**Work to do**: Rescale the items below, from the start through the line containing "click(x=300, y=664)", by repeating every line, requests included, and multiplying each click coordinate in the answers by 2.1, rounded to whole numbers with halves rounded up. Leave all other numbers unchanged and give only those lines.

**Supplied material**:
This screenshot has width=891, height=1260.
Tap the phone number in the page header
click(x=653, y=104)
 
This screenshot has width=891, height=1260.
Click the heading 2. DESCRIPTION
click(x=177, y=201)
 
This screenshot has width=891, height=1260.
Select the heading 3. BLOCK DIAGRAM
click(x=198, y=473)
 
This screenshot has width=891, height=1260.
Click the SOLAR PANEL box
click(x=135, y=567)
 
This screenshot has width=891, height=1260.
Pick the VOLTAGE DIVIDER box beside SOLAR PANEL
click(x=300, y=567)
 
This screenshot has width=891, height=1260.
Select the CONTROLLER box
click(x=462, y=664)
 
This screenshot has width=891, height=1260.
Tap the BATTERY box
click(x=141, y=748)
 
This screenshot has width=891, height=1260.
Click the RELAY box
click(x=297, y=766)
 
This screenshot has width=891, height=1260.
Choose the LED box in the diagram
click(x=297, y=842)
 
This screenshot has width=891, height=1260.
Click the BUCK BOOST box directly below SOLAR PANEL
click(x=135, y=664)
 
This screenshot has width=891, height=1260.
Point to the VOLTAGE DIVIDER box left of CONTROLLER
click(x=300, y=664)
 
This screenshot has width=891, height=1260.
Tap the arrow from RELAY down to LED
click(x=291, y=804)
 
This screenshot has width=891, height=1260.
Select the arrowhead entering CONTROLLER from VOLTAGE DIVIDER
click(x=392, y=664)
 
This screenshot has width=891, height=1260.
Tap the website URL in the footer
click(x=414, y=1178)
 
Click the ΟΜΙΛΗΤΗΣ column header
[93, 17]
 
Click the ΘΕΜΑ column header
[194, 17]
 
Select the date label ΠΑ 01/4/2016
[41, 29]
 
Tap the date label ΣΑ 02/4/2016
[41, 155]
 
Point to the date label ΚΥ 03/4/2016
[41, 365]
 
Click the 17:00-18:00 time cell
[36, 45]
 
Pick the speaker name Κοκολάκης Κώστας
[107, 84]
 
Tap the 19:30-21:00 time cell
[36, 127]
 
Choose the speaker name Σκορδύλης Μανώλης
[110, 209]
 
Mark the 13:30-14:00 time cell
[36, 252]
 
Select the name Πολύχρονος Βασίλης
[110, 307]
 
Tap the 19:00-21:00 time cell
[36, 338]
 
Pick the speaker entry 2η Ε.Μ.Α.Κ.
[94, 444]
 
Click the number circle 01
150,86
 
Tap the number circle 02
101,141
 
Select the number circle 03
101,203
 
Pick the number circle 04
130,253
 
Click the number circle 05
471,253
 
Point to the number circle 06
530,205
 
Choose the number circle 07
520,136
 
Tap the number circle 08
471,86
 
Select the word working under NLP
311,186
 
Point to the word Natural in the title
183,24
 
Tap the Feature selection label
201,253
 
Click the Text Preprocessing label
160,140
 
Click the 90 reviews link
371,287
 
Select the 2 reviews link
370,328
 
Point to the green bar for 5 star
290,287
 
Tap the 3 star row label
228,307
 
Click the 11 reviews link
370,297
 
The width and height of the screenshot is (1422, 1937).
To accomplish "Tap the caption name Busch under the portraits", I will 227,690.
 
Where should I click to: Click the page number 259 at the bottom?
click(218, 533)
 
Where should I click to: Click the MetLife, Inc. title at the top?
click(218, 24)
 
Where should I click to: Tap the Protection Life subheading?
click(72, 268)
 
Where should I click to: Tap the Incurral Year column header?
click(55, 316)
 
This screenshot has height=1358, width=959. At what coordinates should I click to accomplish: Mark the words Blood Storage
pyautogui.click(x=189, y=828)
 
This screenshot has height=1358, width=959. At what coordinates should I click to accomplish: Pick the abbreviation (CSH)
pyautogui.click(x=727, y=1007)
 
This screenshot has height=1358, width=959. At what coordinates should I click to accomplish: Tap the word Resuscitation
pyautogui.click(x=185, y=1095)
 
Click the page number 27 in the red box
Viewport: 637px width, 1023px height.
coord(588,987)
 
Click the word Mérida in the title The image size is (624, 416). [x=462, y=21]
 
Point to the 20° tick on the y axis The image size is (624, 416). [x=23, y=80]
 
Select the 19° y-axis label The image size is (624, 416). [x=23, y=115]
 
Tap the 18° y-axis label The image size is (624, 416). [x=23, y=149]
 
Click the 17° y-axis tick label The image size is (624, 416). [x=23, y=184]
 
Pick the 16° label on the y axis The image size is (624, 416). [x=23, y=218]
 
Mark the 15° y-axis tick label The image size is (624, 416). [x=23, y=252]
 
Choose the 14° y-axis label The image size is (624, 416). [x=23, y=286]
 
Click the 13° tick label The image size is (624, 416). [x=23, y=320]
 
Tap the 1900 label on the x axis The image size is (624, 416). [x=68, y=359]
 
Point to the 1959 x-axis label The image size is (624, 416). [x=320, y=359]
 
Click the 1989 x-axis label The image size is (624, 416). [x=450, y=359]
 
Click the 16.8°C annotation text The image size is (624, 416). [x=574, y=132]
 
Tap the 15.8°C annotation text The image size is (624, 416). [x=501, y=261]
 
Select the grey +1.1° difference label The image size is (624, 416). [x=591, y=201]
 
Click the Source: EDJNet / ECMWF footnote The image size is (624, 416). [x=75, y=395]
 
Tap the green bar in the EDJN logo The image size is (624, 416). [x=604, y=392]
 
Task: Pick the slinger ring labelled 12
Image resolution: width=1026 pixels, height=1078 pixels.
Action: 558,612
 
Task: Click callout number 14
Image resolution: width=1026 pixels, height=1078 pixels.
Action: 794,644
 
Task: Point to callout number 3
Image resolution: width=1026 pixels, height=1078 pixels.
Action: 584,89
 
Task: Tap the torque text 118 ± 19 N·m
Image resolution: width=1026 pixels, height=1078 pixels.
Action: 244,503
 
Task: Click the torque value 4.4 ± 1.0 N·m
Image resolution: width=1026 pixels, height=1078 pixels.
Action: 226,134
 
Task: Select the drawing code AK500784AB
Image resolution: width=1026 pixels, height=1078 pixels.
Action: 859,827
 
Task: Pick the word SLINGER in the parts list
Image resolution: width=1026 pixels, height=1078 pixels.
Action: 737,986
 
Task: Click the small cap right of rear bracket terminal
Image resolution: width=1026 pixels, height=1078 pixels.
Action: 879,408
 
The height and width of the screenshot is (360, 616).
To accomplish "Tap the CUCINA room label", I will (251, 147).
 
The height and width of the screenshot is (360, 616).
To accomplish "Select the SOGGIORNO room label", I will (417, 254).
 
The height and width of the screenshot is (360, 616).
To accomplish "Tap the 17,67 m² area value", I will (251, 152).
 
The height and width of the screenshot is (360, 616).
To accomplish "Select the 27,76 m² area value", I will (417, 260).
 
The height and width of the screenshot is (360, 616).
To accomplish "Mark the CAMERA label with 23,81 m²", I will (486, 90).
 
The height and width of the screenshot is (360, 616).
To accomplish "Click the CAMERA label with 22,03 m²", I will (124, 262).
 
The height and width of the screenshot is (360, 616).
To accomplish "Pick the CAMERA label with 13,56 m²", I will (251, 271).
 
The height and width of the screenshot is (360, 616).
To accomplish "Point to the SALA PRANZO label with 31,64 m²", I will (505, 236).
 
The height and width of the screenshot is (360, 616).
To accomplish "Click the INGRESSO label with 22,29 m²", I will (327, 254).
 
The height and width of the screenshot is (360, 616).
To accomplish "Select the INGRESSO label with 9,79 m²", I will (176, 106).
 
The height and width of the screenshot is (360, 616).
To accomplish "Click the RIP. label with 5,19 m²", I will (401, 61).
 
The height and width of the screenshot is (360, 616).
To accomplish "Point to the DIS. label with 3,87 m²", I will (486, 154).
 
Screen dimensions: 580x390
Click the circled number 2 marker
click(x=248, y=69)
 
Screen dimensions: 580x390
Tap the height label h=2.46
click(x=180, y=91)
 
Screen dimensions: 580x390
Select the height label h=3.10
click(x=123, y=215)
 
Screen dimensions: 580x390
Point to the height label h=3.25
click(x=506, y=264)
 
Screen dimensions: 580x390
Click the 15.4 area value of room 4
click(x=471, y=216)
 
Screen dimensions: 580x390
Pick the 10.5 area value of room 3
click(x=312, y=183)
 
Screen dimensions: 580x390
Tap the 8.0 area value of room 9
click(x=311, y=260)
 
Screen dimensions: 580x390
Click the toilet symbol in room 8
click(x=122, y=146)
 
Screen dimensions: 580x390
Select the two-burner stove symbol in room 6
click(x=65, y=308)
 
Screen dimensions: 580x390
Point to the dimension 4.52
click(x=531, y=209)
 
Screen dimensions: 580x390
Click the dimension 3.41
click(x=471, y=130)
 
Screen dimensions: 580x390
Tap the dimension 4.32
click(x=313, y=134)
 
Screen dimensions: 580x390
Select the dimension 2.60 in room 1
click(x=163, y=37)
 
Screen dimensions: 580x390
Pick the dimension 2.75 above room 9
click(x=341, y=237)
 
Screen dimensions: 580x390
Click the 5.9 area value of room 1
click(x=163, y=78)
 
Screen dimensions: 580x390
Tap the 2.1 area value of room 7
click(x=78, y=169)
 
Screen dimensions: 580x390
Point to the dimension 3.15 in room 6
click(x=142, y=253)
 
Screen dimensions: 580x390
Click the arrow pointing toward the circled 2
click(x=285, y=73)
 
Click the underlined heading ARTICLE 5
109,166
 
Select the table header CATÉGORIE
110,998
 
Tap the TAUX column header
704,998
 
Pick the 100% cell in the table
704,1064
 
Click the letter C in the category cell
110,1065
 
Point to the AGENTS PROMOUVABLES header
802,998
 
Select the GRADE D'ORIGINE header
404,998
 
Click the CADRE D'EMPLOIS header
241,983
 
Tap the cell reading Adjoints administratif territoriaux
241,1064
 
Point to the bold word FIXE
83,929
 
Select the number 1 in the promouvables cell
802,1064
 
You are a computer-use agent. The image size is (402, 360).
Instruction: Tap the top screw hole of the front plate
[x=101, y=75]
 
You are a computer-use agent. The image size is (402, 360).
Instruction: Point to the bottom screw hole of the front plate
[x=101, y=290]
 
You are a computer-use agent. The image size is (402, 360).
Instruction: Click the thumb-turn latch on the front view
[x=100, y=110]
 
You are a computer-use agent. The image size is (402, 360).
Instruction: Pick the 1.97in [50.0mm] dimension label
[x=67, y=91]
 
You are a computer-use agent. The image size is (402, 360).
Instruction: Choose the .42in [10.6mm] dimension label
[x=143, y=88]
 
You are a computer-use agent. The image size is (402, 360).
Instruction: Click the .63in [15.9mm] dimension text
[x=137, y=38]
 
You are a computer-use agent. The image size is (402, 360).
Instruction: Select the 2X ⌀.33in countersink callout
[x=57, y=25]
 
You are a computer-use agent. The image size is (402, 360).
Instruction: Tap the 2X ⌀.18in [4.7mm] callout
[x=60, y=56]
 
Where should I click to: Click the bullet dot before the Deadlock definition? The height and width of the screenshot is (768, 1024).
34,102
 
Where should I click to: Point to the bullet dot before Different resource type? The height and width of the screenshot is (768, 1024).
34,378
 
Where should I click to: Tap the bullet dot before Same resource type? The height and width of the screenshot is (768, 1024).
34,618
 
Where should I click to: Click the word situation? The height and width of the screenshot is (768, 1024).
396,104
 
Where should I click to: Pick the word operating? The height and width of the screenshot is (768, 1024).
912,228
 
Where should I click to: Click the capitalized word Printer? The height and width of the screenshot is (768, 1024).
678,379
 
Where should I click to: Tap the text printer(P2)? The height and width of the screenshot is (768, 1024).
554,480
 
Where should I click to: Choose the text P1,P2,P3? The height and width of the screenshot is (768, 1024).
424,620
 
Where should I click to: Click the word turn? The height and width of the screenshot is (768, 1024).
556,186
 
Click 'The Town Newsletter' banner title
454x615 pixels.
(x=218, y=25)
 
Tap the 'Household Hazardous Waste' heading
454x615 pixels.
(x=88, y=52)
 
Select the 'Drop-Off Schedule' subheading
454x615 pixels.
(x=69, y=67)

**Output for this exercise**:
This screenshot has width=891, height=1260.
Tap the phone number in the page header
click(x=1371, y=218)
 
This screenshot has width=891, height=1260.
Click the heading 2. DESCRIPTION
click(x=372, y=422)
 
This screenshot has width=891, height=1260.
Select the heading 3. BLOCK DIAGRAM
click(x=416, y=993)
 
This screenshot has width=891, height=1260.
Click the SOLAR PANEL box
click(x=284, y=1191)
 
This screenshot has width=891, height=1260.
Pick the VOLTAGE DIVIDER box beside SOLAR PANEL
click(x=630, y=1191)
 
This screenshot has width=891, height=1260.
Select the CONTROLLER box
click(x=970, y=1394)
 
This screenshot has width=891, height=1260.
Tap the BATTERY box
click(x=296, y=1571)
 
This screenshot has width=891, height=1260.
Click the RELAY box
click(x=624, y=1609)
 
This screenshot has width=891, height=1260.
Choose the LED box in the diagram
click(x=624, y=1768)
 
This screenshot has width=891, height=1260.
Click the BUCK BOOST box directly below SOLAR PANEL
click(x=284, y=1394)
 
This screenshot has width=891, height=1260.
Point to the VOLTAGE DIVIDER box left of CONTROLLER
click(x=630, y=1394)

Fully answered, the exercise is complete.